4. List of medicines and doctors
5. Phone numbers of parents - home, work, cell, pagers
6. Anything else that may be of importances 

I also, make out a detail itinerary including address, phone numbers of timeshares, cell phones, etc., etc., if we fly, flight numbers, schedules, rental car agencies, etc. If we are driving, then our car/van license number, etc. That way if the parents need to get ahold of us in an emergency, they have all the information possible.

There is not such thing as overload with information.


----------



## DebBrown (Aug 27, 2005)

I second the recommendation for a list of credit cards and the customer service numbers for reporting lost/stolen cards.

We also have copies of our passports in our luggage and at home in case we need to replace them.  

If you buy trip insurance which we do for international travel, have the policy and contact info with you.

What about phone numbers/email addresses of friends?  If your cell phone is dead, will you know how to contact anyone? 

Deb


----------



## Fern Modena (Aug 27, 2005)

When I had an HMO, I always brought along a couple of claim forms.  Now that I have a PPO (United Healthcare) I go to their website in advance and look up the nearby hospitals, what their specialties are, etc.  I also look up doctors in the area in several specialties.  

In addition I bring along a small, typed health history and list of prescribed meds for each of us.  Actually I keep one of these in my wallet all the time, and make a bigger one of just the meds to give to the doctors each visit.  

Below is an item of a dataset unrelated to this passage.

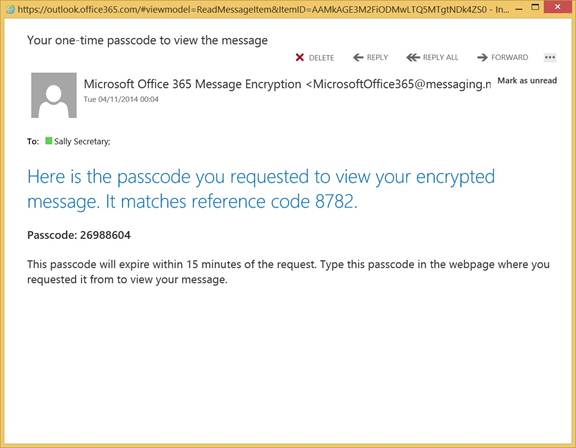Minimize the message window

(519, 8)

I don't necessarily bring my medicine vials, but I always bring the slips from the pharmacy showing the name of the medicine, strength, who prescribed it, when, etc.

Fern


----------



## Minnie (Aug 27, 2005)

All the suggestions are good ones (some of which I would never have thought of).  Thank you all.  We recently had a living trust drawn up and it was recommended we take a copy of our Advance Health Care Dirctive with us on all trips.  They even provided a bound copy to use.


----------



## bogey21 (Aug 28, 2005)

Proof of car insurance is a must with some of the smaller car rental companies.  If you don't have it, they require you take their stuff which more than negates the lower cost of the rental.

GEORGE


----------



## suzanne (Aug 28, 2005)

I make 4 copies of my list of important information. I leave one in safe at home, one with friend or relative and take two with me. I leave one in either the in-room safe and if there is not one I put it a suitcase and keep the suitcase locked with a small padlock. The other one I keep in my wallet.

Suzanne


----------